Joint Employer Status

Hy-Brand Industrial Contractors, Ltd. 365 NLRB No. 156 (Dec. 14, 2017).
Two or more entities are joint employers if there is proof that one entity actually exercised control over essential employment terms of another entity’s employees (rather than merely having reserved the right to exercise control), and has directly and immediately (rather than indirectly) exercised that control in a manner that is not limited and routine.

The Board’s decision is based on the 28-page Browning-Ferris dissent, and even made the same observation that under the Browning-Ferris standard, “a homeowner hiring a plumbing company for bathroom renovations could well be deemed a joint employer of the plumbing company’s employees!”

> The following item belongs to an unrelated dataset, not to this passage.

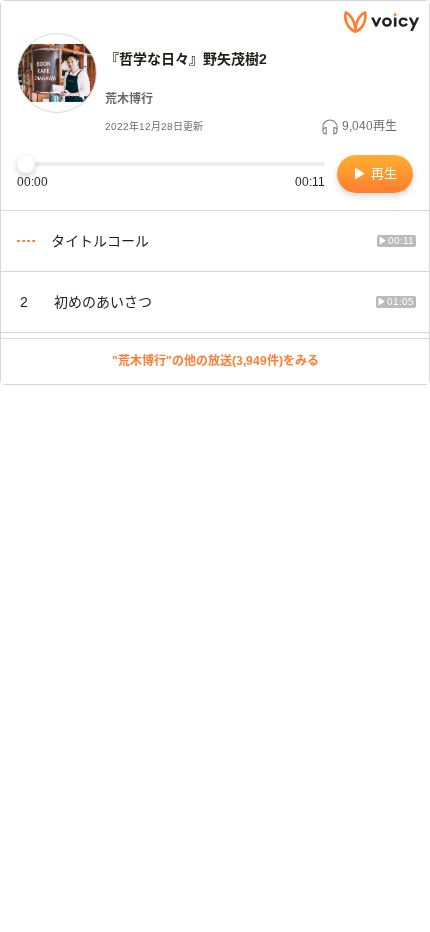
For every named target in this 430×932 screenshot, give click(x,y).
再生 (382, 173)
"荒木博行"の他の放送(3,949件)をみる (215, 361)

Browning-Ferris Industries of California, Inc., 362 NLRB No. 186 (2015).
Two companies could be deemed joint employers even when they had never exercised joint control over essential terms and conditions of employment, and even when any joint control was not “direct and immediate.” The two entities would still be joint employers based on the mere existence of “reserved” joint control, or based on indirect or “limited and routine” control.

The employer community extensively criticized this standard, and Congress initiated legislation to nullify it.

Changing Terms and Conditions Consistent with Past Practice

Raytheon Network Centric System, 365 NLRB No. 161 (Dec. 15, 2017).
Employers may unilaterally change terms and conditions of employment if the changes are similar “in kind and degree” with an established past practice consisting of comparable unilateral action (subject to later union requests). This principle applies regardless of whether a CBA was in effect when the past practice was created or whether no CBA existed when the employer took the disputed unilateral action.

The Board found that Raytheon did not violate the NLRA by failing to give the Union advance notice and an opportunity to bargain before making changes to employees’ healthcare benefits because Raytheon made similar unilateral changes at the same time every year for the past twelve years.


E.I. Du Pont de Nemours, 364 NLRB No. 116 (2016).
An employer was not permitted to change terms and conditions of employment consistent with past practice before giving the Union notice and an opportunity to bargain over changes if the past practice was created under a management rights clause in a CBA that expired or if the disputed actions involved employer discretion.

Excluding Employees from Unit for Representation Election

PCC Structurals, Inc., 365 NLRB No. 160 (Dec. 15, 2017).
In a representation election, employees in an appropriate bargaining unit must share a community of interest sufficiently separate and distinct from excluded employees. In determining whether the excluded employees are sufficiently separate and distinct, the Board will assess whether they are in separate departments; have distinct job functions and perform distinct work; have certain amounts and types of job overlap with the included employees; are functionally integrated with included employees; have frequent contact or interchange with them; have distinct terms and conditions of employment; and are separately supervised.

The Board’s return to the traditional community of interest test is positive for employers who wish to prevent employees from organizing into “micro-units.” However, it remains uncertain how circuit courts will respond.


Specialty Healthcare, 357 NLRB 934 (2011).
In a representation election where the employer took the position that the smallest appropriate unit had to include additional employees excluded from the proposed unit, the Board would find the petitioned-for unit appropriate unless the excluded employees shared an “overwhelming” community of interest with the included employees.